──────── DATA LATIHAN ────────

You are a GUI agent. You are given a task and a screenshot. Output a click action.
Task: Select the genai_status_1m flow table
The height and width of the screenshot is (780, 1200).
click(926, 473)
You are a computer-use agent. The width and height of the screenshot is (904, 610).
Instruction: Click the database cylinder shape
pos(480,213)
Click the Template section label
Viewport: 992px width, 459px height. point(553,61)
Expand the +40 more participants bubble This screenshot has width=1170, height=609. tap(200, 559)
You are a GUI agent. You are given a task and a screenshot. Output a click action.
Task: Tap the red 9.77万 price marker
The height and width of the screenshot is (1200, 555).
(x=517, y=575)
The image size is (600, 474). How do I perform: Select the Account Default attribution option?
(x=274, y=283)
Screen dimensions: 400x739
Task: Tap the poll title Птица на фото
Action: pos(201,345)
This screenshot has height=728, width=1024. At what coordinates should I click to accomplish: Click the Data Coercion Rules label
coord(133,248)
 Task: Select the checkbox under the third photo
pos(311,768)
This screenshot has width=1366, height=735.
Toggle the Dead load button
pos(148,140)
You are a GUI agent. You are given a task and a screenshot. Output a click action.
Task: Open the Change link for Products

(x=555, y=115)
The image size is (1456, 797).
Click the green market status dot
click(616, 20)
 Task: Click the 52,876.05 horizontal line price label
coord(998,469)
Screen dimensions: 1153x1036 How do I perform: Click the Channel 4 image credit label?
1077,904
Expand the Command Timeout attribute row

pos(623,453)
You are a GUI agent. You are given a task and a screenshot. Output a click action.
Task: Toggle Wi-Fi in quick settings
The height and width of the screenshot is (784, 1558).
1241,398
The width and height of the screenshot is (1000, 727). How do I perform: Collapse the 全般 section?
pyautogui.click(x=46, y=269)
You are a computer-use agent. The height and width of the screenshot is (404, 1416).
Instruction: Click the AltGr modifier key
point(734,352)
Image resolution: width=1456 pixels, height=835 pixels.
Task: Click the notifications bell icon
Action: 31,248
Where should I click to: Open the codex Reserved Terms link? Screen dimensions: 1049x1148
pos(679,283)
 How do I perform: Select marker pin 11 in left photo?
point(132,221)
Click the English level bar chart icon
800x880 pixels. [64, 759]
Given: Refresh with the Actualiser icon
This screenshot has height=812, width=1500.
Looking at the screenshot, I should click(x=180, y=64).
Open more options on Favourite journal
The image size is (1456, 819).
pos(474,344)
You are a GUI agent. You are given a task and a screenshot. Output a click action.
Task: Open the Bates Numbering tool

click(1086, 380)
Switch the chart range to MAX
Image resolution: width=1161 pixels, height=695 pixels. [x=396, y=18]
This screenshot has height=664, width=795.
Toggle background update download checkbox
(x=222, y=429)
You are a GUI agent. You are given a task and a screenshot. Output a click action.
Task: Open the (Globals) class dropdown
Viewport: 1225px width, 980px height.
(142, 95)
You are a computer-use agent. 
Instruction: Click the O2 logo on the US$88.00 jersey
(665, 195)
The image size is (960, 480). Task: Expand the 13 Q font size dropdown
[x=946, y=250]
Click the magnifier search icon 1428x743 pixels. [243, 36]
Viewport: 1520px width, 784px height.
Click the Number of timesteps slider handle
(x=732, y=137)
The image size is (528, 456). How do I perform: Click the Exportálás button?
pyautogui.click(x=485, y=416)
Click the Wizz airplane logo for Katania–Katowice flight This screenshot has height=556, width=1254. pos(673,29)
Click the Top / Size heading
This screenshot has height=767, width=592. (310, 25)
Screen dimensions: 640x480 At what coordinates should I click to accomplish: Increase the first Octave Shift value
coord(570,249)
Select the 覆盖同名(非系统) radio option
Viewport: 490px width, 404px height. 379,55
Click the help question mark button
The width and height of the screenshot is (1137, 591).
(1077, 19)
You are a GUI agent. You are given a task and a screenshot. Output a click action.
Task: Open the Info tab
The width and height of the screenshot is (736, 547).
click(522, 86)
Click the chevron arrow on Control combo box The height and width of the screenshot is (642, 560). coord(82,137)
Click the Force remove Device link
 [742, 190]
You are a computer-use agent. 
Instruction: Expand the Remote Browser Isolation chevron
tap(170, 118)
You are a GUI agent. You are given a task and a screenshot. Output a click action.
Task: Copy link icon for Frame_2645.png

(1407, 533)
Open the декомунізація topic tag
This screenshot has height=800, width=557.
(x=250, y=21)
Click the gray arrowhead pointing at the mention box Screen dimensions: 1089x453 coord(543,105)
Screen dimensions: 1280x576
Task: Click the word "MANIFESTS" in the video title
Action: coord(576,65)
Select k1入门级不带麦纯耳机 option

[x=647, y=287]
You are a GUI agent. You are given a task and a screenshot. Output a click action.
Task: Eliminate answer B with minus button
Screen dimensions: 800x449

────────

■ **PETUNJUK TUGAS**
Tulis ulang seluruh data di atas dengan mengganti "GUI agent" menjadi "GUI assistant" tanpa mengubah bagian lainnya.

■ **JAWABAN TERTULIS**
You are a GUI assistant. You are given a task and a screenshot. Output a click action.
Task: Select the genai_status_1m flow table
The height and width of the screenshot is (780, 1200).
click(926, 473)
You are a computer-use agent. The width and height of the screenshot is (904, 610).
Instruction: Click the database cylinder shape
pos(480,213)
Click the Template section label
Viewport: 992px width, 459px height. point(553,61)
Expand the +40 more participants bubble This screenshot has width=1170, height=609. tap(200, 559)
You are a GUI assistant. You are given a task and a screenshot. Output a click action.
Task: Tap the red 9.77万 price marker
The height and width of the screenshot is (1200, 555).
(x=517, y=575)
The image size is (600, 474). How do I perform: Select the Account Default attribution option?
(x=274, y=283)
Screen dimensions: 400x739
Task: Tap the poll title Птица на фото
Action: pos(201,345)
This screenshot has height=728, width=1024. At what coordinates should I click to accomplish: Click the Data Coercion Rules label
coord(133,248)
 Task: Select the checkbox under the third photo
pos(311,768)
This screenshot has width=1366, height=735.
Toggle the Dead load button
pos(148,140)
You are a GUI assistant. You are given a task and a screenshot. Output a click action.
Task: Open the Change link for Products

(x=555, y=115)
The image size is (1456, 797).
Click the green market status dot
click(616, 20)
 Task: Click the 52,876.05 horizontal line price label
coord(998,469)
Screen dimensions: 1153x1036 How do I perform: Click the Channel 4 image credit label?
1077,904
Expand the Command Timeout attribute row

pos(623,453)
You are a GUI assistant. You are given a task and a screenshot. Output a click action.
Task: Toggle Wi-Fi in quick settings
The height and width of the screenshot is (784, 1558).
1241,398
The width and height of the screenshot is (1000, 727). How do I perform: Collapse the 全般 section?
pyautogui.click(x=46, y=269)
You are a computer-use agent. The height and width of the screenshot is (404, 1416).
Instruction: Click the AltGr modifier key
point(734,352)
Image resolution: width=1456 pixels, height=835 pixels.
Task: Click the notifications bell icon
Action: 31,248
Where should I click to: Open the codex Reserved Terms link? Screen dimensions: 1049x1148
pos(679,283)
 How do I perform: Select marker pin 11 in left photo?
point(132,221)
Click the English level bar chart icon
800x880 pixels. [64, 759]
Given: Refresh with the Actualiser icon
This screenshot has height=812, width=1500.
Looking at the screenshot, I should click(x=180, y=64).
Open more options on Favourite journal
The image size is (1456, 819).
pos(474,344)
You are a GUI assistant. You are given a task and a screenshot. Output a click action.
Task: Open the Bates Numbering tool

click(1086, 380)
Switch the chart range to MAX
Image resolution: width=1161 pixels, height=695 pixels. [x=396, y=18]
This screenshot has height=664, width=795.
Toggle background update download checkbox
(x=222, y=429)
You are a GUI assistant. You are given a task and a screenshot. Output a click action.
Task: Open the (Globals) class dropdown
Viewport: 1225px width, 980px height.
(142, 95)
You are a computer-use agent. 
Instruction: Click the O2 logo on the US$88.00 jersey
(665, 195)
The image size is (960, 480). Task: Expand the 13 Q font size dropdown
[x=946, y=250]
Click the magnifier search icon 1428x743 pixels. [243, 36]
Viewport: 1520px width, 784px height.
Click the Number of timesteps slider handle
(x=732, y=137)
The image size is (528, 456). How do I perform: Click the Exportálás button?
pyautogui.click(x=485, y=416)
Click the Wizz airplane logo for Katania–Katowice flight This screenshot has height=556, width=1254. pos(673,29)
Click the Top / Size heading
This screenshot has height=767, width=592. (310, 25)
Screen dimensions: 640x480 At what coordinates should I click to accomplish: Increase the first Octave Shift value
coord(570,249)
Select the 覆盖同名(非系统) radio option
Viewport: 490px width, 404px height. 379,55
Click the help question mark button
The width and height of the screenshot is (1137, 591).
(1077, 19)
You are a GUI assistant. You are given a task and a screenshot. Output a click action.
Task: Open the Info tab
The width and height of the screenshot is (736, 547).
click(522, 86)
Click the chevron arrow on Control combo box The height and width of the screenshot is (642, 560). coord(82,137)
Click the Force remove Device link
 [742, 190]
You are a computer-use agent. 
Instruction: Expand the Remote Browser Isolation chevron
tap(170, 118)
You are a GUI assistant. You are given a task and a screenshot. Output a click action.
Task: Copy link icon for Frame_2645.png

(1407, 533)
Open the декомунізація topic tag
This screenshot has height=800, width=557.
(x=250, y=21)
Click the gray arrowhead pointing at the mention box Screen dimensions: 1089x453 coord(543,105)
Screen dimensions: 1280x576
Task: Click the word "MANIFESTS" in the video title
Action: coord(576,65)
Select k1入门级不带麦纯耳机 option

[x=647, y=287]
You are a GUI assistant. You are given a task and a screenshot. Output a click action.
Task: Eliminate answer B with minus button
Screen dimensions: 800x449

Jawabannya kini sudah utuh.